И вот вопрос: в какую ногу Александра лягнула лошадь на маневрах в Бресте?! В правую?.. У Мережковского читаем (действие происходит в марте того же года) следующее:
«А воспаление-то сделалось там, где нога уже болела раз,» – подумал вдруг [Александр – В.Г.] и вспомнил, как года три назад на кавалерийских маневрах шальная лошадь зашибла ему ударом копыта это самое место – берцовую кость левой ноги» [44, т.3, 134].
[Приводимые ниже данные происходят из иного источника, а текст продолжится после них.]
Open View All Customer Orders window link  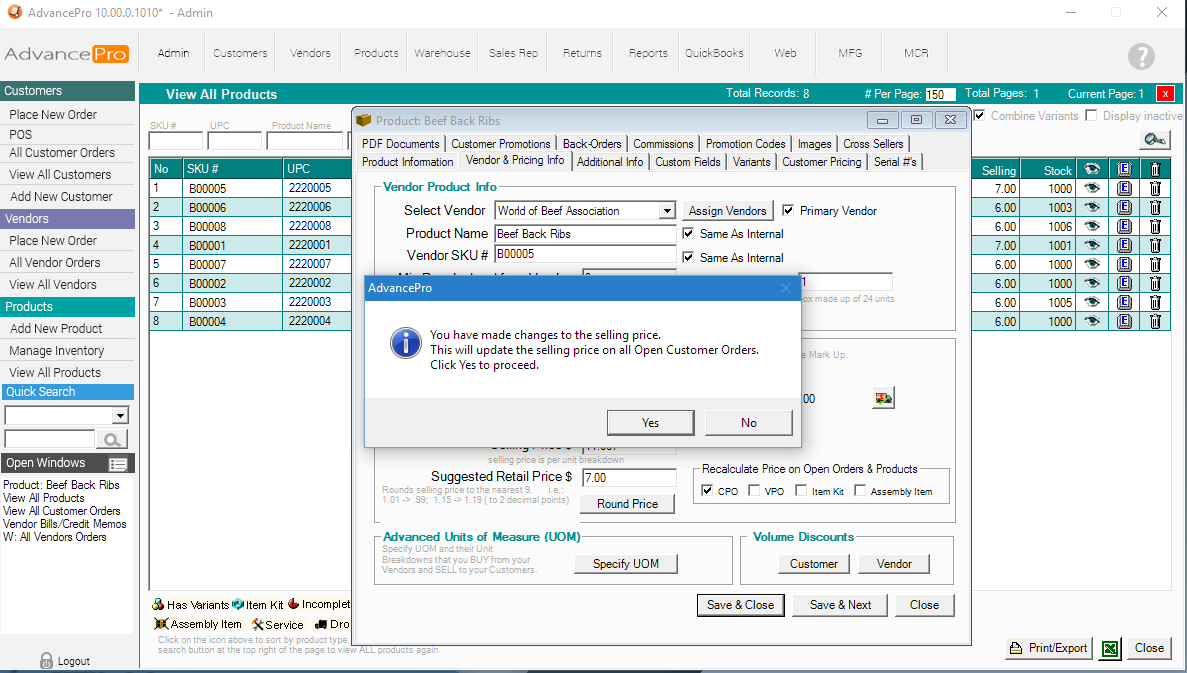tap(62, 511)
С «тремя годами» маститый автор оплошал: происшествие с лошадью случилось несколько месяцев назад. Насчёт же левой ноги… Конечно, в литературном произведении допустимы вольности, но здесь, думается, не тот случай. Просто Дмитрий Сергеевич сделал простейшее дедуктивное умозаключение: где тонко, там и рвётся. Воспаление скорее всего случится в том месте, где уже была травма, и не столь уж лёгкая. То, что рожистая зараза поразила царя в левую голень – факт, признаваемый беспорным. Следовательно – удар копыта пришёлся именно в неё. Нормальный дедуктивный силлогизм.
Но вот печальный документ: акт вскрытия тела императора Александра I. Описание достаточно подробное, и в нём есть следующее: «… на обеих ногах ниже икр, до самых мыщелков [щиколоток – В.Г.]… различные рубцы (cicatrices), особенно на правой ноге, оставшиеся по заживлении ран, которыми государь император одержим был прежде» [36, 422].
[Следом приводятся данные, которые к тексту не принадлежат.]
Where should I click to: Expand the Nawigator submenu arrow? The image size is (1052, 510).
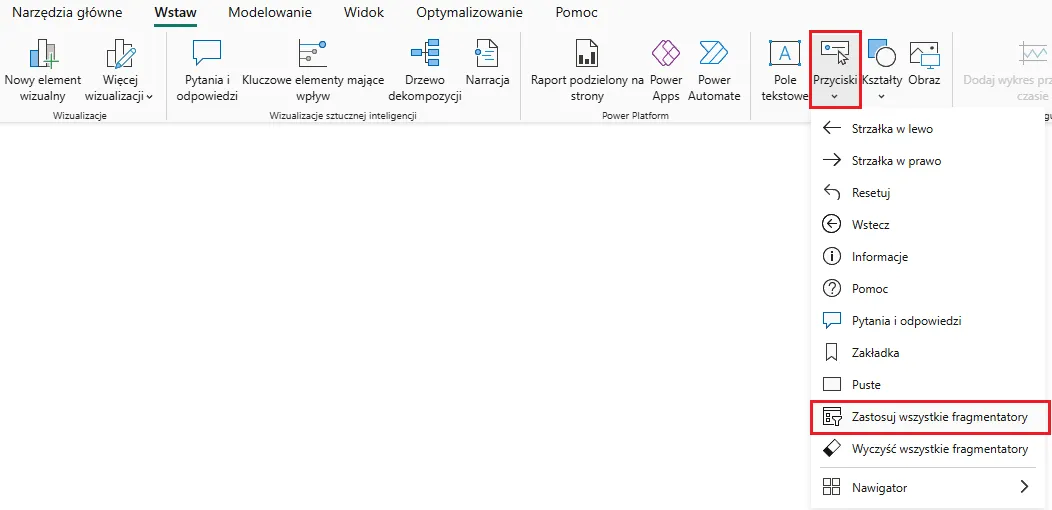click(x=1024, y=487)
Может быть, рубец от удара копытом действительно был на правой ноге, а от воспаления – на левой, и одно с другим не связано? Может быть. Не всё в жизни случается по силлогизмам. Но, судя по всем описаниям, след воспаления должен был быть куда отчётливее следа удара; откуда же тогда «…особенно на правой ноге…»?